Brawn GP's English driver overcame a bad start from pole and drove superbly to ensure he was leading when a storm meant the race had to be declared over.

BMW Sauber's Nick Heidfeld was second ahead of Toyota's Timo Glock and world champion Lewis Hamilton was seventh.

For only the fifth time in Formula 1 history, drivers only win half points.

After an action-packed opening race in Australia - which Button also won in convincing fashion - the second instalment of the 2009 season lived up to the expectation that there would be more drama.Yet safety was the prime concern as, following the arrival of the red flag after 31 laps, motorsport's world governing body, the FIA, decided the race would not be restarted.

That decision was in theory backed by most drivers, some of whom had called for the race to be suspended over their team radio because of the atrocious conditions even before the safety car came out.

"The visibility is nothing," said Renault's Fernando Alonso before the race was officially called off.

"We could have a serious accident if we restart."

Before weather conditions deteriorated the race was, ultimately, a tale of the continued dominance of new boys Brawn GP - with Rubens Barrichello fifth and Button living up to his status as favourite.

After a poor start in which Williams's Nico Rosberg sped past him followed by Jarno Trulli and Renault's Fernando Alonso, Button utilised the speed of his Brawn car - and his skills as a driver - to storm back past the Spaniard with a clever manoeuvre on Turn 13.

Button quickly built up pressure on the Toyota in second and put himself into the lead during a decisive period for all drivers when, as rain started to fall around lap 17, an unexpected delay in the anticipated deluge threw the tyre strategy of many teams into disarray.Just prior to his first pit stop on lap 19, Button reaped the rewards of staying out two laps longer than race leader Jarno Trulli to clock the fastest laps of the race - taking a second off any other - as his Brawn car made the most of the extra fuel it had been loaded with.

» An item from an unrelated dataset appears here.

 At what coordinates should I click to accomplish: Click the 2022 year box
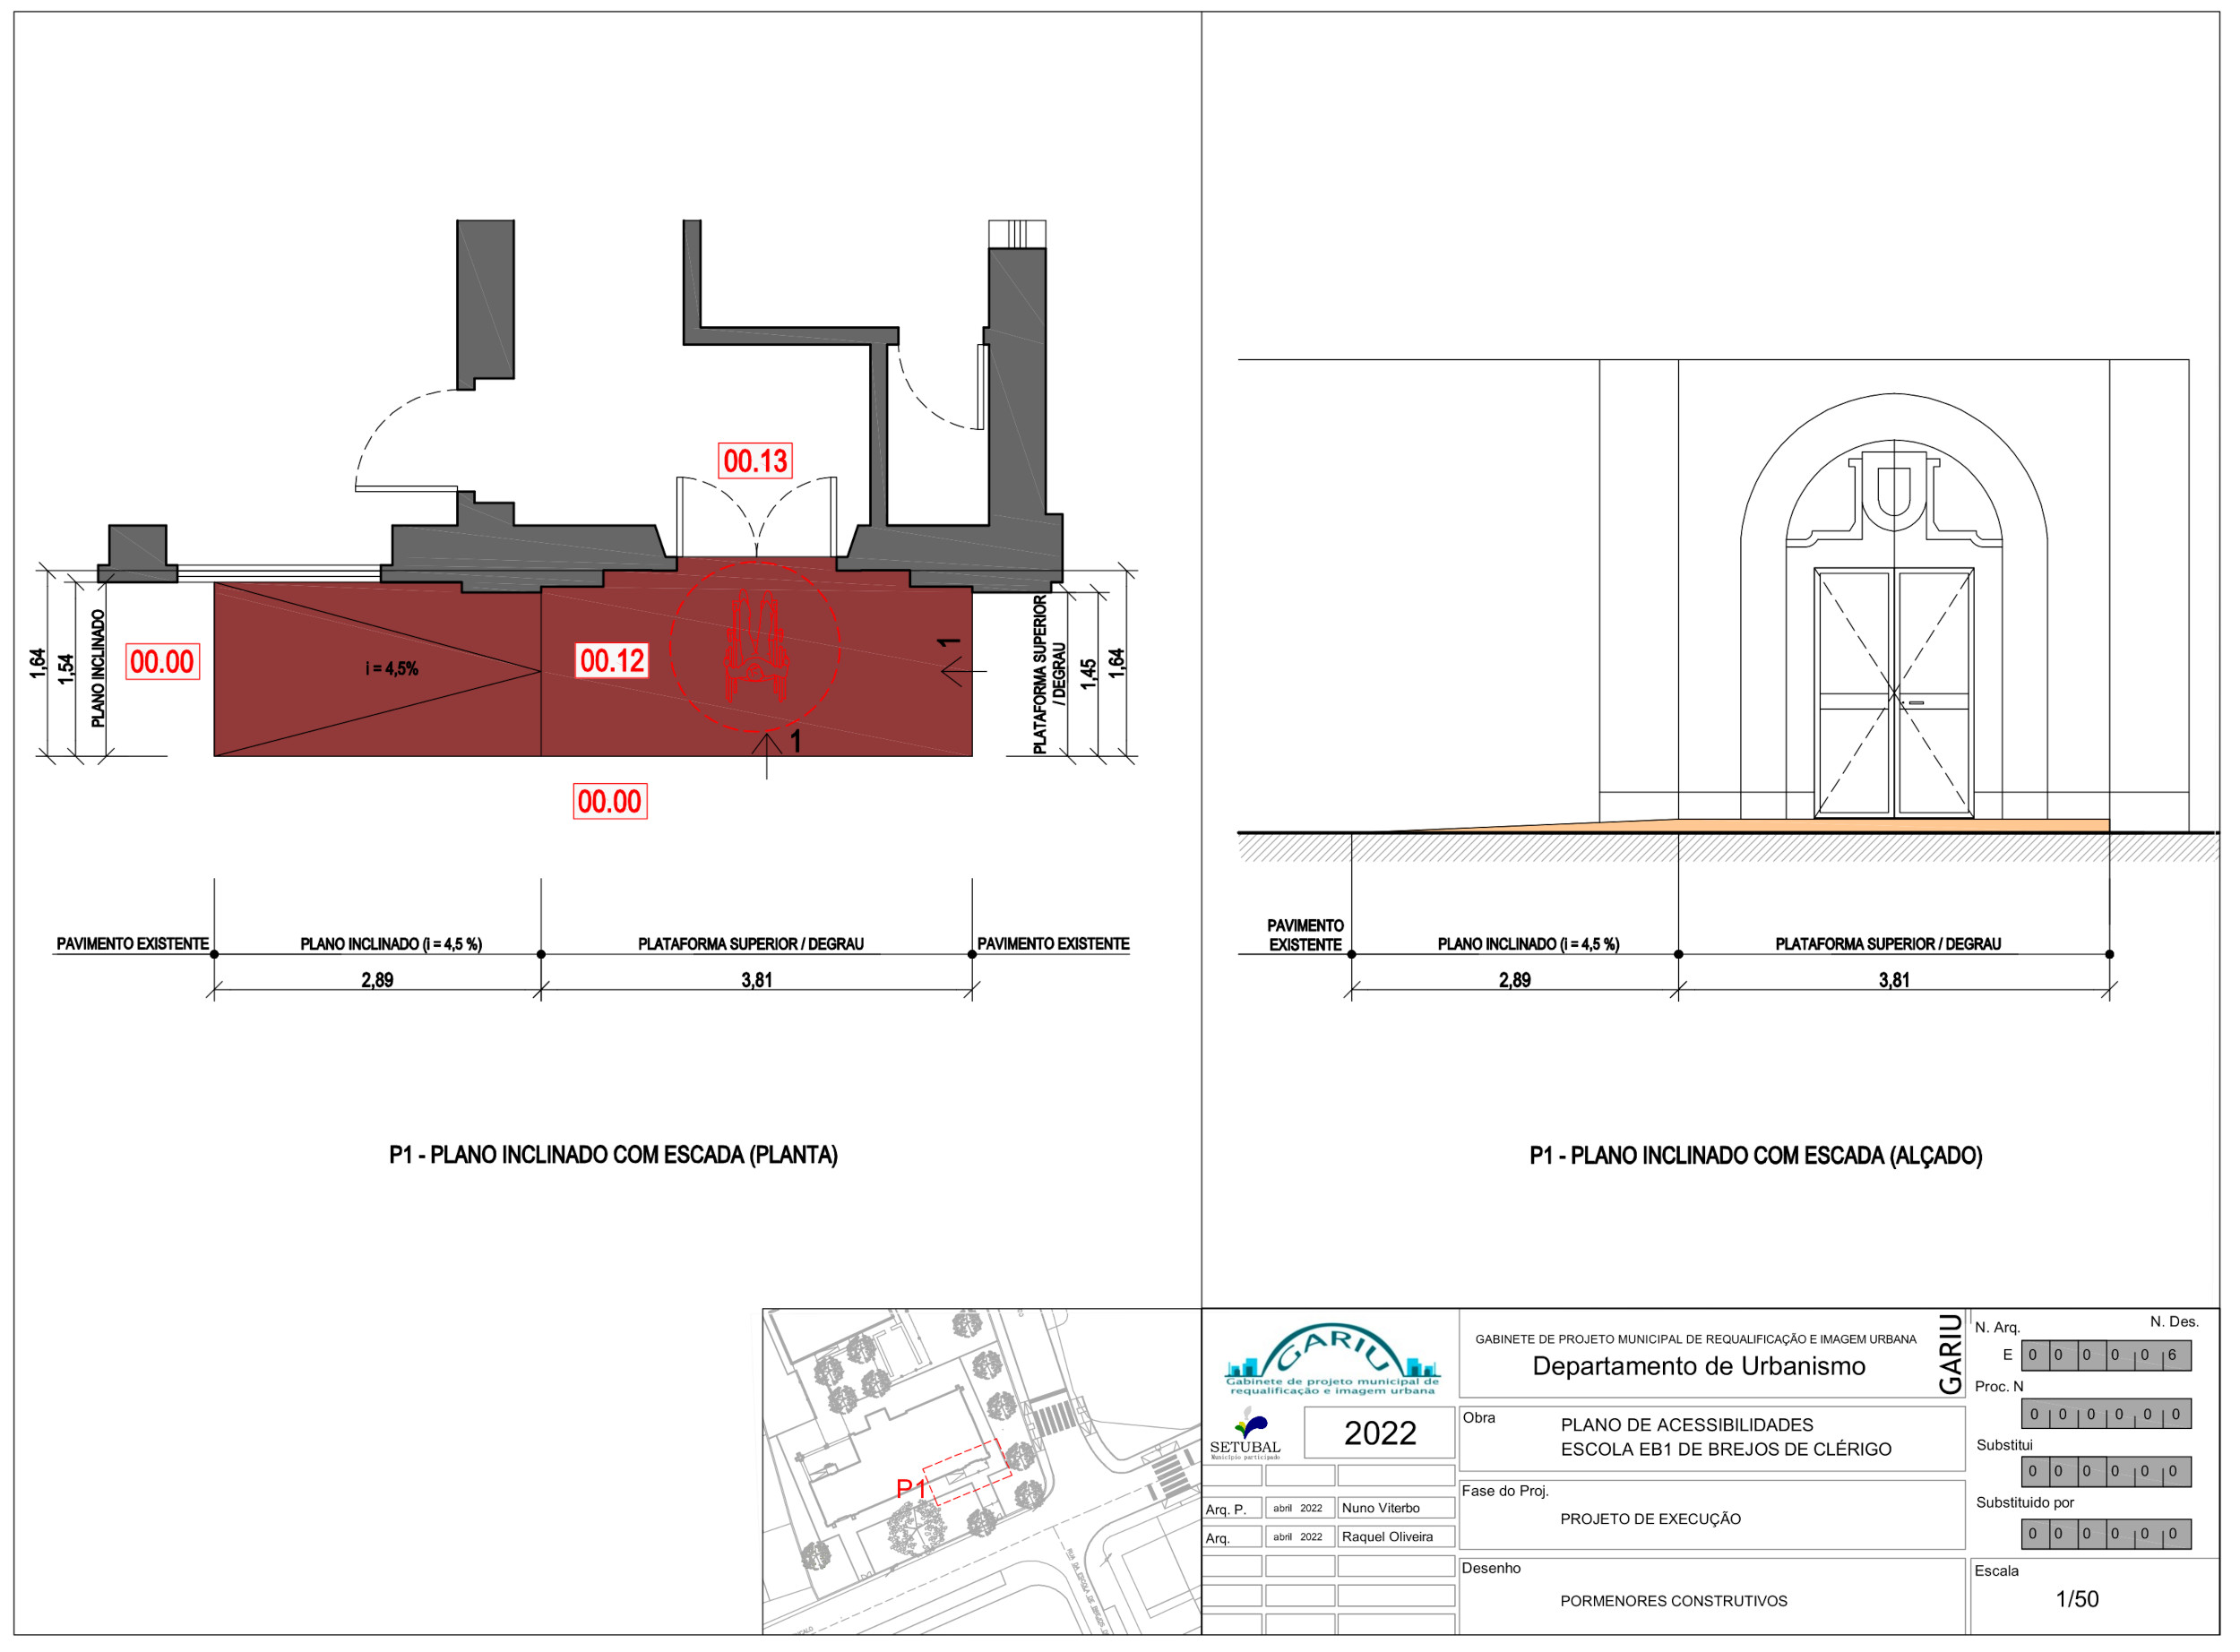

From that point on Button was in control and by lap 26 - when most cars drivers were using extreme wet tyres - the Englishman had established an 18 second lead over Rosberg in second.

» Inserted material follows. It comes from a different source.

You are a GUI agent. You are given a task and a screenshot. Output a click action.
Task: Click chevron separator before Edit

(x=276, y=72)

By then, however, all drivers were struggling to adapt to the wet conditions and were going 22 seconds slower per lap, on average, than they had been when it was dry.

"What a crazy race, it really was," said Button, who has now extended his lead at the top of the driver's championship.

"My start was really bad, I had a lot of oversteer and maybe I didn't get enough heat in the rear tyres.

"Choosing the tyres here was difficult because unusually when it rains here [in Malaysia] it pours, but it didn't [initially]."

The inclement weather proved most disastrous for Ferrari, who put Kimi Raikkonen on extreme wet tyres too early.

Compounding their poor start to the season, the Finn eventually finished 14th while Brazilian team-mate Felipe Massa could only manage ninth - and the reigning construtors champions now sit last.But the victory of former Honda team Brawn GP, who only secured their place on the grid in early March, creates history: they are the first new team to win its first two races since Alfa Romeo won the first ever two F1 Grands Prix in 1950.

Second-placed Heidfeld, whose clever strategy meant he pitted only once while other drivers had three or four pits to change tyres, secured his best result since the equally chaotic Belgian Grand Prix last season.

German Glock was running in eighth up to the first set of pit stops, but benefited greatly after switching to intermediate tyres rather than full wets when the rain first arrived enabling him to storm through the field for only the second podium finish of his career.

Hamilton, meanwhile, did relatively well to finish seventh after starting from 12th on the grid.

But even the world champion - a notoriously strong driver in the wet - could not find the speed he needed to seriously contest the lead in a McLaren car that has been significantly underperforming through pre-season testing and into the opening two races.